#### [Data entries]

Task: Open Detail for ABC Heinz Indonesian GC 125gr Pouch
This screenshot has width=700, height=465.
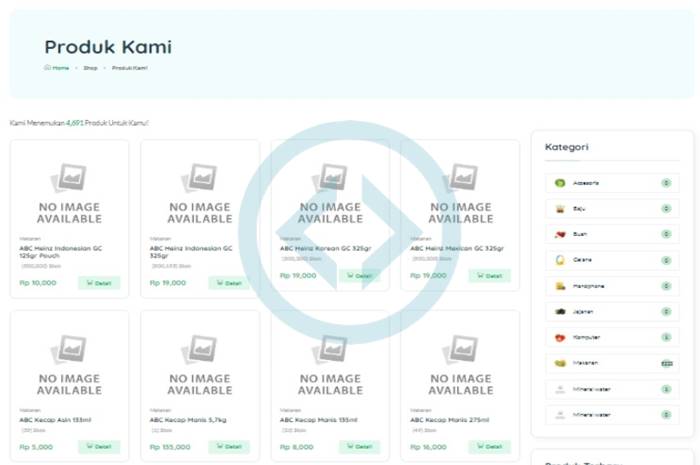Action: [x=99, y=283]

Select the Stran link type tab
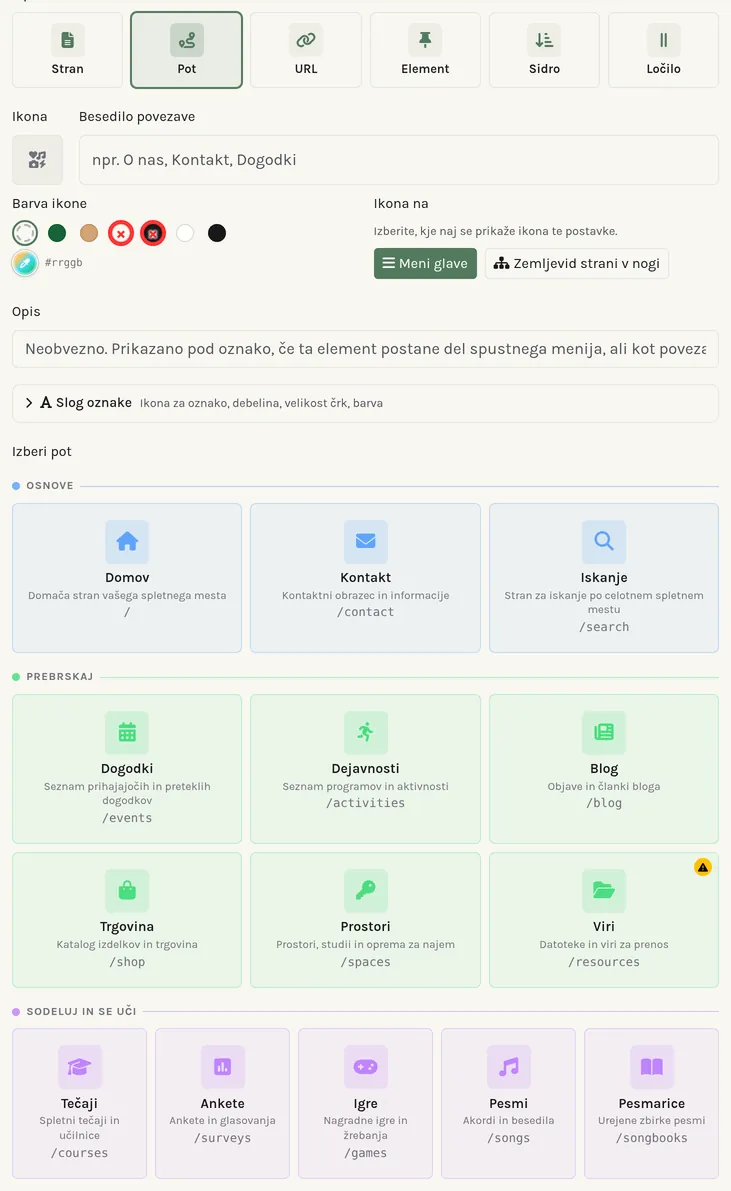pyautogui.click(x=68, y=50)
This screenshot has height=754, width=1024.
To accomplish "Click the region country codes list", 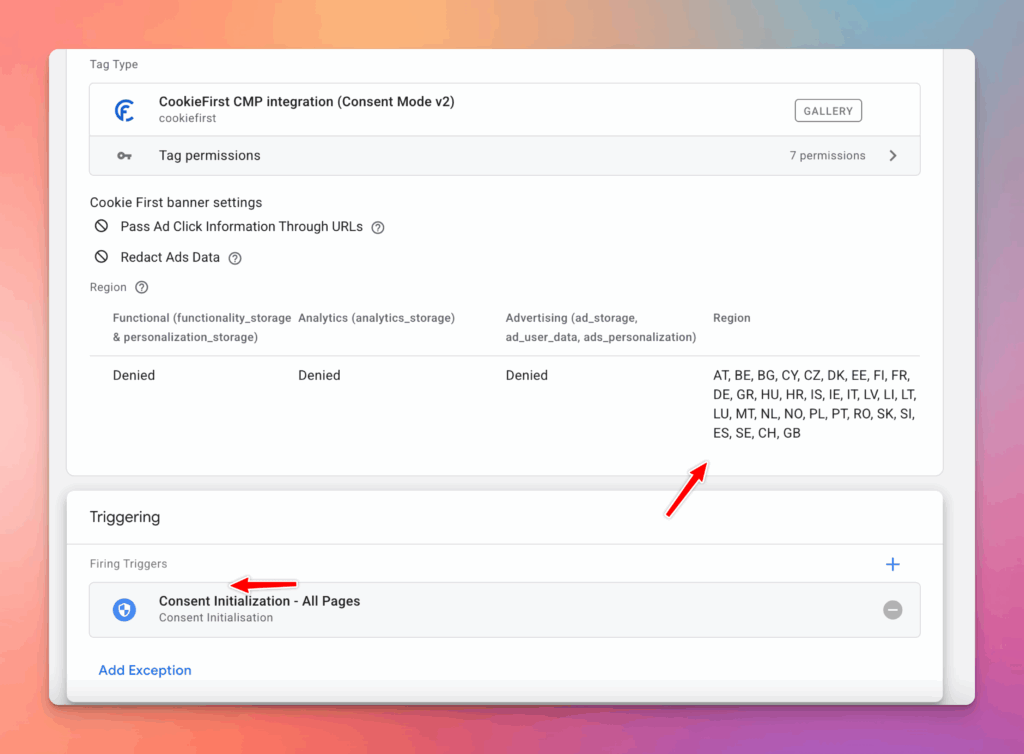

#### [What needs to be done]
Please give the data again in full, exactly as written, but without any images.

#### [Answer below]
Task: Open Detail for ABC Heinz Indonesian GC 125gr Pouch
This screenshot has width=700, height=465.
Action: [x=99, y=283]

Select the Stran link type tab
pyautogui.click(x=68, y=50)
This screenshot has height=754, width=1024.
To accomplish "Click the region country codes list", 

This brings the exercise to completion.